NaxosArchaic Greek sculptures6th-century BC Greek sculpturesQuarriesAncient Greek and Roman colossal statuesKouroiUnfinished sculpturesStatues in GreeceMarble sculptures in Greece
4 min read

He is enormous, and he is unfinished, and he has been lying on his back in the same hillside quarry for roughly 2,500 years. The Kouros of Apollonas stretches 10.7 metres of light grey Naxian marble across a 30-degree slope above the village of Apollonas, in the north of the island. The sculptors cut him free on three sides, roughed out a bearded head, blocked the arms into rectangles, began the feet on a low plinth - and then walked away. An estimated 80 tonnes of stone, half-emerged from the ground, was simply left where it lay.

The Giant in the Ground

Walk up the unpaved road above Apollonas and you come upon him suddenly: a colossal figure lying on a north-south axis, his front roughly carved, his back still fused to the bedrock. The body, the head with its beard and ears, the first suggestion of hair - all are recognizable in the rough. The arms remain blunt rectangles the stonemasons never refined. The feet were only begun. This is a kouros, the standing male figure that Archaic Greek sculptors carved by the hundreds, but no other survives at anything like this scale. He dates from around the turn of the seventh and sixth centuries BC, when Naxos was one of the richest and most powerful islands in the Aegean, and its marble was prized across the Greek world.

How a Statue Was Born

The quarry around him is one of the oldest in Greece, a surface quarry where stone was cut straight from the hillside rather than mined from shafts. The marks of the work are everywhere. Sculptors struck the marble with bronze chisels, pickaxes and hammers, leaving a field of small holes across the figure's surface. The plan was to smash the crystal grains of the stone with coarse blows, then return with finer chisels and gentler strikes to grind the surface smooth. Only after the rough contour emerged would the figure be rounded into a man. The Kouros of Apollonas freezes that process in the middle: a body half-released from the rock, the coarse stage complete, the smoothing never begun.

Why He Never Rose

On his back are clues to an ambition that outran the means to fulfill it. Keyholes five to eight centimetres wide run in pairs across the stone, and a rectangular slot forty centimetres across waited for a wooden lifting beam - the standard rigging points for moving a Greek monolith. Someone meant to stand this giant upright and carry him away. They never could. The archaeologist Gottfried Gruben's verdict, undisputed in scholarship, is the simplest one: at 80 tonnes, the monolith was too heavy to transport. Guidebooks add other stories - that cracks were discovered too late, that the carvers feared he would shatter as he was freed, that no one ever paid for him. Those tales cannot be proven. What is certain is that the weight that made him magnificent is the same weight that pinned him to the earth.

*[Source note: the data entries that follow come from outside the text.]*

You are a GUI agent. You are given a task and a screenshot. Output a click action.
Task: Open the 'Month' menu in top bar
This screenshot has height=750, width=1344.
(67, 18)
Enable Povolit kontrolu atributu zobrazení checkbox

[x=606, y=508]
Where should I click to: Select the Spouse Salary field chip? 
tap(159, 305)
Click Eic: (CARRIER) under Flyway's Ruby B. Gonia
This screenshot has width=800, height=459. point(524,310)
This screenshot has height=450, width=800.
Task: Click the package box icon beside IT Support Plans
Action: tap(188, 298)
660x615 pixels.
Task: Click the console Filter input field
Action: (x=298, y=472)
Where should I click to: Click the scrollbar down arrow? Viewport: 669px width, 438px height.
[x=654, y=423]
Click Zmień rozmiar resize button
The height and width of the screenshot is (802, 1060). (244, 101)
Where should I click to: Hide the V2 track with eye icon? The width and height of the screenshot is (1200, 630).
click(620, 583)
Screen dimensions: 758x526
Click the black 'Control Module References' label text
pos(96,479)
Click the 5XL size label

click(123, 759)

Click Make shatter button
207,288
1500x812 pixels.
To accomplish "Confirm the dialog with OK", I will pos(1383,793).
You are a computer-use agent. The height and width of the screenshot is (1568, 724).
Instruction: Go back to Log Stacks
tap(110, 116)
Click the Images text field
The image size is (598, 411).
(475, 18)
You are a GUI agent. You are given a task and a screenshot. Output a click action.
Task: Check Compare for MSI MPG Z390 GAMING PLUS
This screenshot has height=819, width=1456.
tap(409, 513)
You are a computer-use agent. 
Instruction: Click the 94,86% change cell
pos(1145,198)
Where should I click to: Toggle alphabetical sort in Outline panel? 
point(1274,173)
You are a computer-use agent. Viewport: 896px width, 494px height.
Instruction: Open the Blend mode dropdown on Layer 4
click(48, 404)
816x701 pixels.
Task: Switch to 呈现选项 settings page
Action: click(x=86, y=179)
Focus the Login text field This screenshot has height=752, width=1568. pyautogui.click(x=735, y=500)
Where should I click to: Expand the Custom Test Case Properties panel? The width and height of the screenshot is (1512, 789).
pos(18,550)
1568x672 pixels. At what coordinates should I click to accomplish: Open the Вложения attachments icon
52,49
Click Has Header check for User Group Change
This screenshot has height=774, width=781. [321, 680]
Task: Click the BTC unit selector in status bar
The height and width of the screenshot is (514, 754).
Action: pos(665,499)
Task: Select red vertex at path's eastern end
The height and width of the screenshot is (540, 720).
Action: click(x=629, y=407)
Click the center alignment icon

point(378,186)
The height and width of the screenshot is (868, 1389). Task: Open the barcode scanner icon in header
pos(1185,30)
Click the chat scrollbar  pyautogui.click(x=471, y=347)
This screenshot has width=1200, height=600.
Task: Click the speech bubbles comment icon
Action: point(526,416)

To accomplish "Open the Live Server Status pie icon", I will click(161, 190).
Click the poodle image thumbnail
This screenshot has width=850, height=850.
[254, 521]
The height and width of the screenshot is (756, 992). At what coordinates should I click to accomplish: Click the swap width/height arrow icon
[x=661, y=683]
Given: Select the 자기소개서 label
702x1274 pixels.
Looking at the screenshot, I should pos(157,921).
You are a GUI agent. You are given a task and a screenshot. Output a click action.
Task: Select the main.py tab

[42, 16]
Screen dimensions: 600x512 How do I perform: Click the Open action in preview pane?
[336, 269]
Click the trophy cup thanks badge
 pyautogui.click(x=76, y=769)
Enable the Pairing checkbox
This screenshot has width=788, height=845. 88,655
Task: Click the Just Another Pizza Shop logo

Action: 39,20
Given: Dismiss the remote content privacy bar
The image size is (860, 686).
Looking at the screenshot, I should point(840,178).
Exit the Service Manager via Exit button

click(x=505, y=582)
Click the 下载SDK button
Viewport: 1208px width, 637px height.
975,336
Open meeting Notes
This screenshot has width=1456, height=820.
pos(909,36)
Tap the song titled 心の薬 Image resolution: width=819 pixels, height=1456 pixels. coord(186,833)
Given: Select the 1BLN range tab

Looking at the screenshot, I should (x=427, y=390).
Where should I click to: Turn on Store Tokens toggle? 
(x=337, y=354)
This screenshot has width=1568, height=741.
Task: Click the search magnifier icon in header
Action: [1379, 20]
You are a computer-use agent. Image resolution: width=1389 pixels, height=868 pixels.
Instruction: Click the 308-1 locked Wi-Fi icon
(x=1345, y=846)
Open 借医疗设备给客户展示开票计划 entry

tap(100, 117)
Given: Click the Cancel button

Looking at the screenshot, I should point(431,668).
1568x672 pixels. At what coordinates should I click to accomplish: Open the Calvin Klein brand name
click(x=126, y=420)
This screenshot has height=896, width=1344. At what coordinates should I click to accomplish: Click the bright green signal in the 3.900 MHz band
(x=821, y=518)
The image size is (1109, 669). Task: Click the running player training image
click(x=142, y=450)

Apollo, Dionysos, or Neither

His name is a long argument. Because he lies near the town of Apollonas and its old sanctuary of Apollo, a fifteenth-century visitor called him a 'statue of Apollo,' and the scholar Ludwig Ross repeated it in 1840. The name stuck for a century. Then in 1932 Wilhelm von Massow looked at the beard - Apollo was traditionally shown beardless and youthful - and argued the figure was Dionysos, the bearded god of wine, which is why he is also called the Colossus of Dionysus. Today scholars simply call him a kouros, the neutral term for the form, and admit they do not know whom he was meant to be. He has outlasted the certainty of his own identity, which suits a statue that was never finished becoming anything at all.

From the Air

The Kouros of Apollonas lies at 37.178509 N, 25.544457 E, on a hillside above the village of Apollonas on the rugged northern tip of Naxos, the largest of the Cyclades. From the air, look for the deep indented bay of Apollonas on the island's north coast; the quarry sits on the slope just inland and above the village - too small to resolve from altitude, but a precise waypoint over dramatic terrain. The nearest airport is Naxos Island National (LGNX), about 25 km south near Chora. Recommended viewing altitude 2,000-4,000 ft for the coastline; clear Aegean summer skies give exceptional visibility, though afternoon meltemi winds can make the northern approach turbulent.